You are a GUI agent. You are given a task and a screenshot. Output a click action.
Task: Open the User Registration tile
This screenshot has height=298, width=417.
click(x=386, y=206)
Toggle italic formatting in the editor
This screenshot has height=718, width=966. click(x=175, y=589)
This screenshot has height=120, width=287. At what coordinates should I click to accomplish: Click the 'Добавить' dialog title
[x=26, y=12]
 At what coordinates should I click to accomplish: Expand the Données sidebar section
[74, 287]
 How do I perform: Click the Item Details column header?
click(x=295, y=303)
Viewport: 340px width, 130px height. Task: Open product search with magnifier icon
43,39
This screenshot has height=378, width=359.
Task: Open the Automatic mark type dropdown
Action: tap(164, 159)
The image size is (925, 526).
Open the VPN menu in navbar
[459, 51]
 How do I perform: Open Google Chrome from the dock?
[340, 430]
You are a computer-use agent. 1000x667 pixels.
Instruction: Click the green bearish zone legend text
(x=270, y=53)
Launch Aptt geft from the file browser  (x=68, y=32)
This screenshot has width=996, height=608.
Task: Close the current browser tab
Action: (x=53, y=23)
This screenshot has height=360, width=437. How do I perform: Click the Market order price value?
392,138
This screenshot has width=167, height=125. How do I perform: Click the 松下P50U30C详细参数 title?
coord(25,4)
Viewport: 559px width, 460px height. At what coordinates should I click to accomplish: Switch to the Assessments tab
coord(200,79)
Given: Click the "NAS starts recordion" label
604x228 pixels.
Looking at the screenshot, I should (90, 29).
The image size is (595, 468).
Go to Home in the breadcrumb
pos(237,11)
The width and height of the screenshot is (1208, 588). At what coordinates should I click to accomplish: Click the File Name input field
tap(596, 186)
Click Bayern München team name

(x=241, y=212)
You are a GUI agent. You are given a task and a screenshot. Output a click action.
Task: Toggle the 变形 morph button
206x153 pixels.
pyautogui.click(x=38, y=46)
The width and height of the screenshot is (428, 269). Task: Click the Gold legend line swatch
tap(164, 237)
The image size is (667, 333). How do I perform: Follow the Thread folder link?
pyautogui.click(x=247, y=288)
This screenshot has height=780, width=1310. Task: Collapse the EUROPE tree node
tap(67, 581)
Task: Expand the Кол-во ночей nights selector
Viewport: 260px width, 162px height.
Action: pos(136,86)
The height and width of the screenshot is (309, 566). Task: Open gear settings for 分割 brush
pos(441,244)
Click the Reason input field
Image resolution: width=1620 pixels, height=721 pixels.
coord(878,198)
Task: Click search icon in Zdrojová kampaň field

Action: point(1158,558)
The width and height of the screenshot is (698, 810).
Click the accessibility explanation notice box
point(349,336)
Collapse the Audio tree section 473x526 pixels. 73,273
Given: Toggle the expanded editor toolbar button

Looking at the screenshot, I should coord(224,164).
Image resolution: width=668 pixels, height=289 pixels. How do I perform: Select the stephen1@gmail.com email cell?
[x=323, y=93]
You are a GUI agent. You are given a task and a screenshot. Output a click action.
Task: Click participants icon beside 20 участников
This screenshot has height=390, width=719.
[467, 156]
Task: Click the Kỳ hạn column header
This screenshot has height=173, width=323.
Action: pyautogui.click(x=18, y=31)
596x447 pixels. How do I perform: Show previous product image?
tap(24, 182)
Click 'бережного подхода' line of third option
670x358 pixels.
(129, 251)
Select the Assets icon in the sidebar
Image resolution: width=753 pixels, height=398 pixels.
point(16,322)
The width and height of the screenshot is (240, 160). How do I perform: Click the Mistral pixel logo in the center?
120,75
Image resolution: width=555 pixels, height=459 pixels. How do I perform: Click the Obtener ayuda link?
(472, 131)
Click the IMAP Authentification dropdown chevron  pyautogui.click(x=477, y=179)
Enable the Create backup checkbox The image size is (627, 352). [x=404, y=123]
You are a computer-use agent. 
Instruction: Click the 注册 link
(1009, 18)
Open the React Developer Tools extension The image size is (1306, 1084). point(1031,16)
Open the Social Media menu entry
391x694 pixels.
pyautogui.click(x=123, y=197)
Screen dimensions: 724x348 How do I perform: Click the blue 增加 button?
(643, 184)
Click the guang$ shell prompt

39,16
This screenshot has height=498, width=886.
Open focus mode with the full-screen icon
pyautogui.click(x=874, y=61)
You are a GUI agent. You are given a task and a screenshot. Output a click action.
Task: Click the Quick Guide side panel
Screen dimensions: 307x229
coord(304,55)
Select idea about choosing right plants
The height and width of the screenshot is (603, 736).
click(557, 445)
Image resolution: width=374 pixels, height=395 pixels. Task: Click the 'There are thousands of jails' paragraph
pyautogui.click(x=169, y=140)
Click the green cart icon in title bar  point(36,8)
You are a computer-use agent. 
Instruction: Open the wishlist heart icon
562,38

▸ Exercise prompt
Give back every entry exactly, with nothing left out.

▸ Exercise output
You are a GUI agent. You are given a task and a screenshot. Output a click action.
Task: Open the User Registration tile
This screenshot has height=298, width=417.
click(x=386, y=206)
Toggle italic formatting in the editor
This screenshot has height=718, width=966. click(x=175, y=589)
This screenshot has height=120, width=287. At what coordinates should I click to accomplish: Click the 'Добавить' dialog title
[x=26, y=12]
 At what coordinates should I click to accomplish: Expand the Données sidebar section
[74, 287]
 How do I perform: Click the Item Details column header?
click(x=295, y=303)
Viewport: 340px width, 130px height. Task: Open product search with magnifier icon
43,39
This screenshot has height=378, width=359.
Task: Open the Automatic mark type dropdown
Action: tap(164, 159)
The image size is (925, 526).
Open the VPN menu in navbar
[459, 51]
 How do I perform: Open Google Chrome from the dock?
[340, 430]
You are a computer-use agent. 1000x667 pixels.
Instruction: Click the green bearish zone legend text
(x=270, y=53)
Launch Aptt geft from the file browser  (x=68, y=32)
This screenshot has width=996, height=608.
Task: Close the current browser tab
Action: (x=53, y=23)
This screenshot has height=360, width=437. How do I perform: Click the Market order price value?
392,138
This screenshot has width=167, height=125. How do I perform: Click the 松下P50U30C详细参数 title?
coord(25,4)
Viewport: 559px width, 460px height. At what coordinates should I click to accomplish: Switch to the Assessments tab
coord(200,79)
Given: Click the "NAS starts recordion" label
604x228 pixels.
Looking at the screenshot, I should (90, 29).
The image size is (595, 468).
Go to Home in the breadcrumb
pos(237,11)
The width and height of the screenshot is (1208, 588). At what coordinates should I click to accomplish: Click the File Name input field
tap(596, 186)
Click Bayern München team name

(x=241, y=212)
You are a GUI agent. You are given a task and a screenshot. Output a click action.
Task: Toggle the 变形 morph button
206x153 pixels.
pyautogui.click(x=38, y=46)
The width and height of the screenshot is (428, 269). Task: Click the Gold legend line swatch
tap(164, 237)
The image size is (667, 333). How do I perform: Follow the Thread folder link?
pyautogui.click(x=247, y=288)
This screenshot has height=780, width=1310. Task: Collapse the EUROPE tree node
tap(67, 581)
Task: Expand the Кол-во ночей nights selector
Viewport: 260px width, 162px height.
Action: pos(136,86)
The height and width of the screenshot is (309, 566). Task: Open gear settings for 分割 brush
pos(441,244)
Click the Reason input field
Image resolution: width=1620 pixels, height=721 pixels.
coord(878,198)
Task: Click search icon in Zdrojová kampaň field

Action: point(1158,558)
The width and height of the screenshot is (698, 810).
Click the accessibility explanation notice box
point(349,336)
Collapse the Audio tree section 473x526 pixels. 73,273
Given: Toggle the expanded editor toolbar button

Looking at the screenshot, I should coord(224,164).
Image resolution: width=668 pixels, height=289 pixels. How do I perform: Select the stephen1@gmail.com email cell?
[x=323, y=93]
You are a GUI agent. You are given a task and a screenshot. Output a click action.
Task: Click participants icon beside 20 участников
This screenshot has height=390, width=719.
[467, 156]
Task: Click the Kỳ hạn column header
This screenshot has height=173, width=323.
Action: pyautogui.click(x=18, y=31)
596x447 pixels. How do I perform: Show previous product image?
tap(24, 182)
Click 'бережного подхода' line of third option
670x358 pixels.
(129, 251)
Select the Assets icon in the sidebar
Image resolution: width=753 pixels, height=398 pixels.
point(16,322)
The width and height of the screenshot is (240, 160). How do I perform: Click the Mistral pixel logo in the center?
120,75
Image resolution: width=555 pixels, height=459 pixels. How do I perform: Click the Obtener ayuda link?
(472, 131)
Click the IMAP Authentification dropdown chevron  pyautogui.click(x=477, y=179)
Enable the Create backup checkbox The image size is (627, 352). [x=404, y=123]
You are a computer-use agent. 
Instruction: Click the 注册 link
(1009, 18)
Open the React Developer Tools extension The image size is (1306, 1084). point(1031,16)
Open the Social Media menu entry
391x694 pixels.
pyautogui.click(x=123, y=197)
Screen dimensions: 724x348 How do I perform: Click the blue 增加 button?
(643, 184)
Click the guang$ shell prompt

39,16
This screenshot has height=498, width=886.
Open focus mode with the full-screen icon
pyautogui.click(x=874, y=61)
You are a GUI agent. You are given a task and a screenshot. Output a click action.
Task: Click the Quick Guide side panel
Screen dimensions: 307x229
coord(304,55)
Select idea about choosing right plants
The height and width of the screenshot is (603, 736).
click(557, 445)
Image resolution: width=374 pixels, height=395 pixels. Task: Click the 'There are thousands of jails' paragraph
pyautogui.click(x=169, y=140)
Click the green cart icon in title bar  point(36,8)
You are a computer-use agent. 
Instruction: Open the wishlist heart icon
562,38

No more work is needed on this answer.